November 30, 2012

Demystifying Big Data

John Pavolotsky

Much has been written in business journals and blogs about "Big Data," which refers to the recent proliferation in data volumes and types that are so large, diverse, and unstructured it is difficult for current technologies to store and analyze. In short, the rapid innovation and deployment of technologies that capture data - from GPS-enabled smartphones and tablets, to RFID tags, to the millions of cameras used by business and consumers to record daily activities - has outpaced the development of technologies to store, organize, and analyze the massive data sets.

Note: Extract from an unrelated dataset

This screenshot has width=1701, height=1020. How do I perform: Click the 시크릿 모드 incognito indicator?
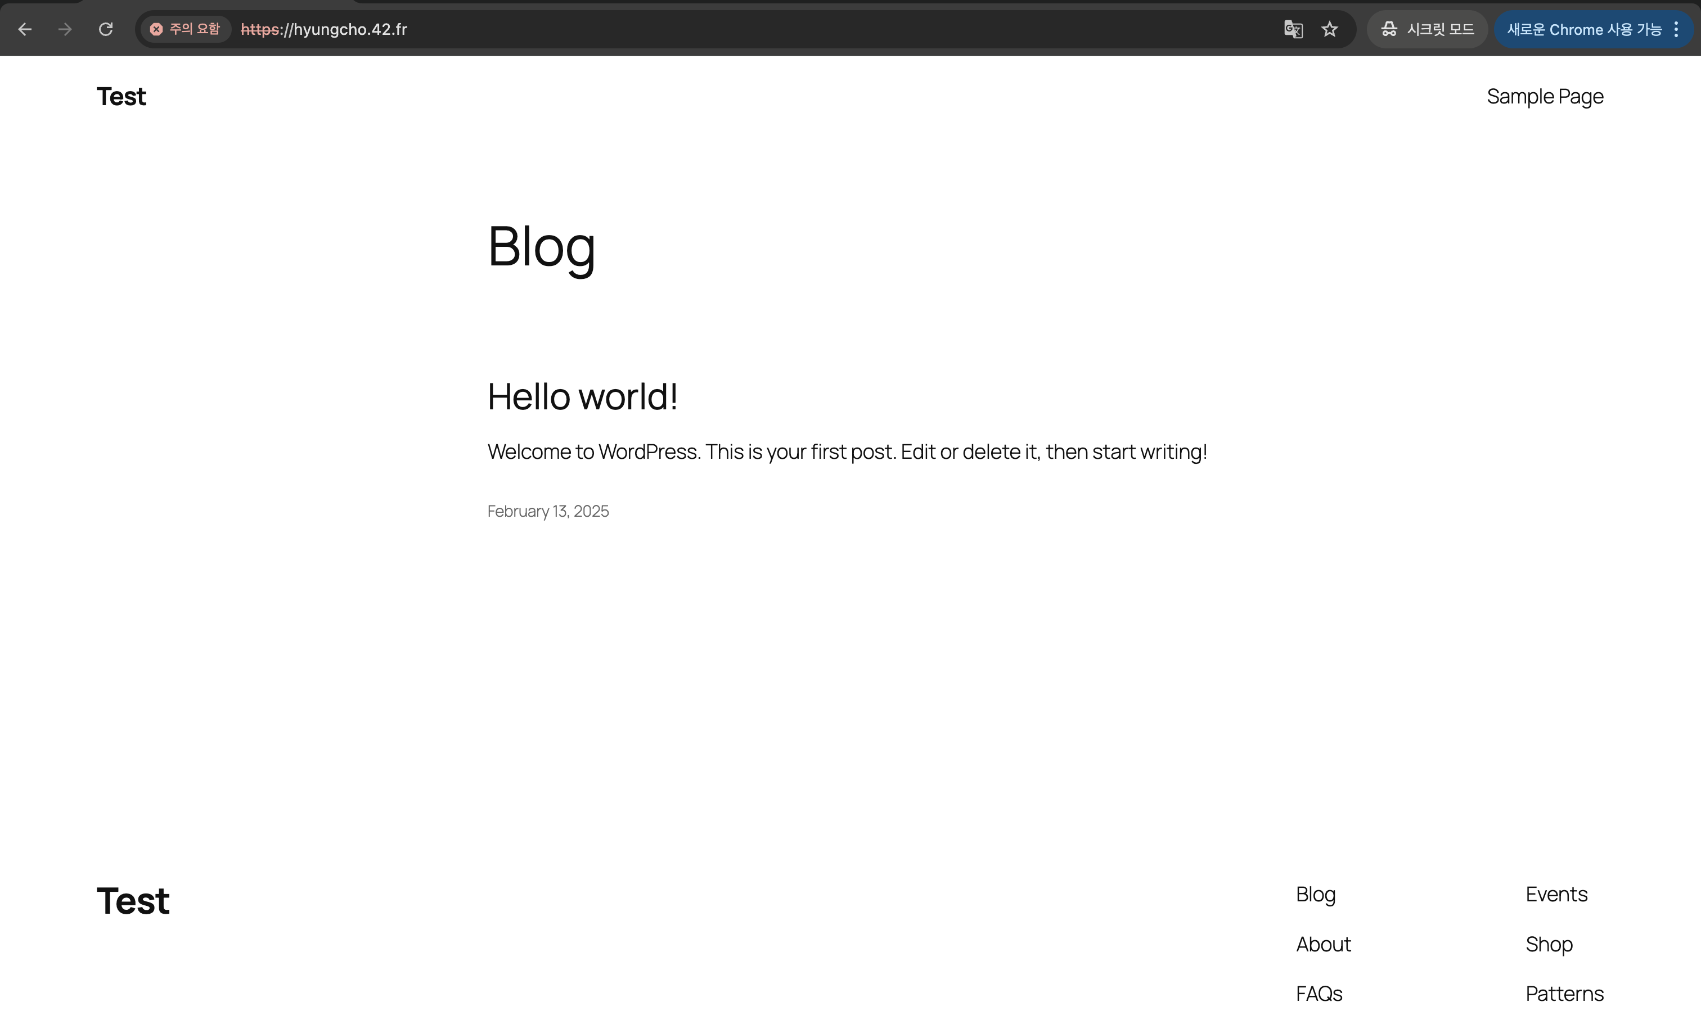pos(1427,30)
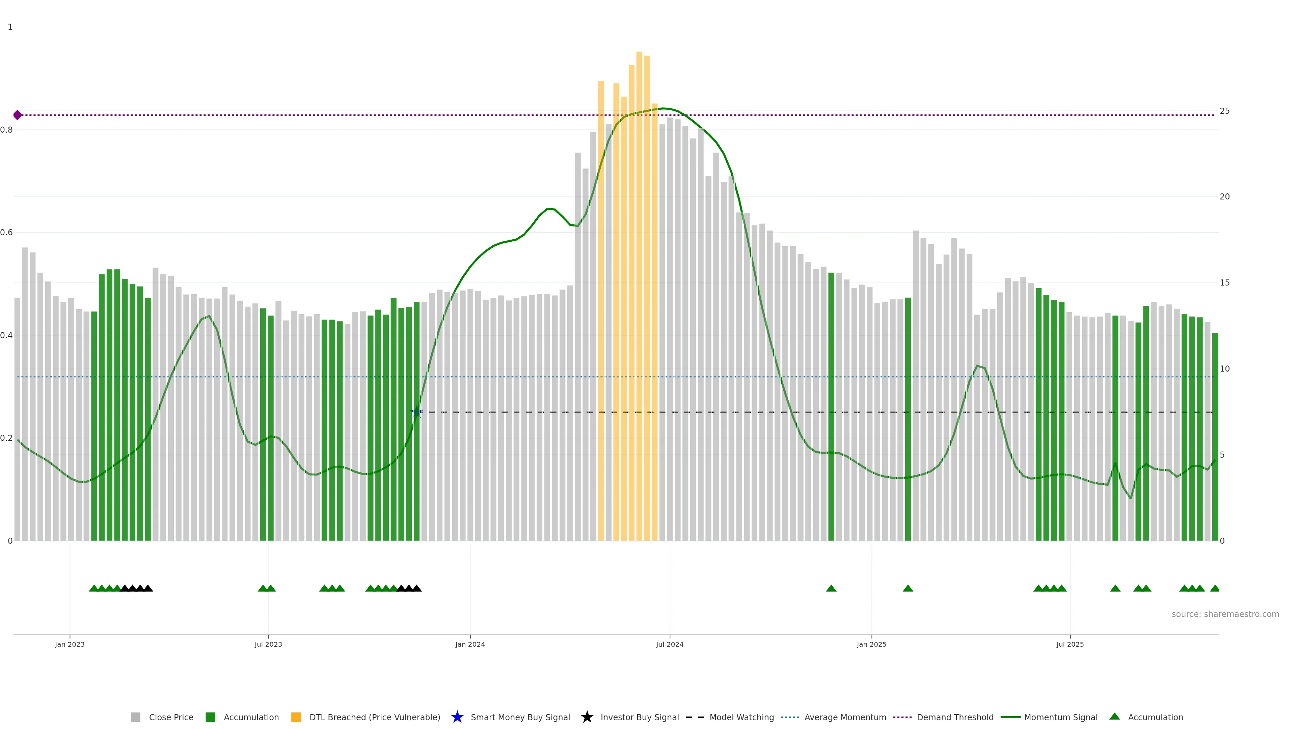Click the rightmost green accumulation triangle marker

[x=1214, y=588]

The Harvard Business Review devoted its October 2012 issue to the subject of Big Data, with articles titled "Big Data: The Management Revolution," "Making Advanced Analytics Work for You," and "Data Scientist: The Sexiest Job of the 21st Century." Many articles address various technologies designed to help manage Big Data, and others discuss the advantages Big Data can bring to a company's marketing efforts or warn of the dangers of Big Data to individual privacy. At least one recent article, "The Death of Big Data," published on October 4, 2012, on, argues that "Big Data" will soon become "Any Data," because massive data volumes, comprised predominantly of unstructured data, are quickly becoming the norm. While business publications have written widely about Big Data, legal commentators have written sparingly on the subject. This article will explore the unique and not-so-unique legal issues that it raises.

The Business of Big Data

The tools and business applications of Big Data are varied and many. Developers are increasingly offering software applications that ingest, organize, and store data streams, such as social media feeds. To help cope with this massive collection of data, other technology vendors are focused on data integration, which becomes extremely important if your data is stored on a variety of unconnected devices in different formats, or analytical tools to help extract useful business information form the collected data. Collectively, these technology companies are trying to advance algorithms to harness the massive collected data to assist in better product development, power targeted advertising, devise more effective marketing campaigns, power e-commerce recommendation engines, assist dynamic pricing, or improve any number of other business functions.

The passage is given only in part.